16 Attorneys General Argue New EPA Water Rule Is All Wet

There is no rest for the wicked, or at risk of being repetitive, an EPA attorney.

Fresh off a spanking from the Supreme Court for not taking the costs of imposing new, expensive pollution mandates on coal-burning power plants, the EPA’s legal team is being called to defend a change to the Clean Water Act.

The EPA swears it isn’t true, but Texas Attorney General Ken Paxton (R) claims the way Environmental Protection Agency bureaucrats define “navigable waters” under the Clean Water Act, known more officially as the “Waters of the United States” rule, means everything from ditches and dry creek beds to gullies and isolated ponds formed after a big rain could be considered a “water of the United States.”

And any puddle declared to be a “water of the United States” under the new rule published June 29 could be regulated under the Clean Water Act.

The new rule would expand the EPA’s authority to cover an additional two million acres of streams and 20 million acres of wetlands that are not included, or at least clearly included, under the Clean Water Act.

Texas and 15 other states filed suit to block the new “navigable waters” rule as soon as it was published.

The EPA legal eagles have not one lawsuit to worry about, but two. Texas, Louisiana, and Mississippi have filed suit in Houston. Alaska, Arizona, Arkansas, Colorado, Idaho, Missouri, Montana, Nebraska, New Mexico, Nevada, North Dakota, South Dakota, and Wyoming have filed suit in a separate case to have the rule overturned.

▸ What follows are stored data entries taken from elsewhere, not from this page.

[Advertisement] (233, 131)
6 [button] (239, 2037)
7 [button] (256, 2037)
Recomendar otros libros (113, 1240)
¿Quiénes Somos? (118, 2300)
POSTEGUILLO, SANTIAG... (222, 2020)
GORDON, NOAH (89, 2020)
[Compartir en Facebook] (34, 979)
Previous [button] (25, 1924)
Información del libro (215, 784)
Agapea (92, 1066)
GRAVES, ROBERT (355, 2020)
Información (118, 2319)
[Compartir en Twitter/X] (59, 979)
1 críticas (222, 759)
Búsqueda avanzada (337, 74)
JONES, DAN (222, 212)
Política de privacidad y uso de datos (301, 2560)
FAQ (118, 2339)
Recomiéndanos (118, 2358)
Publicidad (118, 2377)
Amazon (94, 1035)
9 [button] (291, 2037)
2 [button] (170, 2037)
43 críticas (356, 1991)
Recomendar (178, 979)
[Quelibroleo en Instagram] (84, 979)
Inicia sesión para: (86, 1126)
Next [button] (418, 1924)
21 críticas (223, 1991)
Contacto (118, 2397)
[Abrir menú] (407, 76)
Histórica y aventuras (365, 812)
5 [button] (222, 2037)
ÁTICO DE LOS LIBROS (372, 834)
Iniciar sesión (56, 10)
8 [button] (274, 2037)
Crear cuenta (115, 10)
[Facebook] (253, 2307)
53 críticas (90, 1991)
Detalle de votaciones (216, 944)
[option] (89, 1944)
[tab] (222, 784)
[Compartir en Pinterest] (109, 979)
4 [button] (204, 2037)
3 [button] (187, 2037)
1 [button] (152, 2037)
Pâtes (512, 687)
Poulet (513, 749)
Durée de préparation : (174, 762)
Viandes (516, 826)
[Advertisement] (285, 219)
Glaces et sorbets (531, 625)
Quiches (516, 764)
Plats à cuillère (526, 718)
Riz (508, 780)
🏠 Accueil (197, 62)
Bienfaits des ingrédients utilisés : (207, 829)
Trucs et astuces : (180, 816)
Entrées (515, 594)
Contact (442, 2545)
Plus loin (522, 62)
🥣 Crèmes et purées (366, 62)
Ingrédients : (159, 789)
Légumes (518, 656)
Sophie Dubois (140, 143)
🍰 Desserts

“The EPA’s new water rule is not about clean water — it’s about power,” Paxton said. “This sweeping new rule is a blatant overstep of federal authority and could have a devastating effect on virtually any property owner, from farmers to ranchers to small businesses.”

Paxton said the rule violates the U.S. Constitution, federal law and U.S. Supreme Court precedent, and places costly burdens on landowners in Texas.

“If it moves forward, essentially anybody with a ditch on their property would be at risk of costly and unprecedented new regulations and a complicated web of bureaucracy. Texans shouldn’t need permission from the federal government to use their own land, and the EPA’s attempt to erode private property rights must be put to a stop,” Paxton said.

EPA Administrator Gina McCarthy said Paxton and the other state attorneys general who sued are quite simply wrong.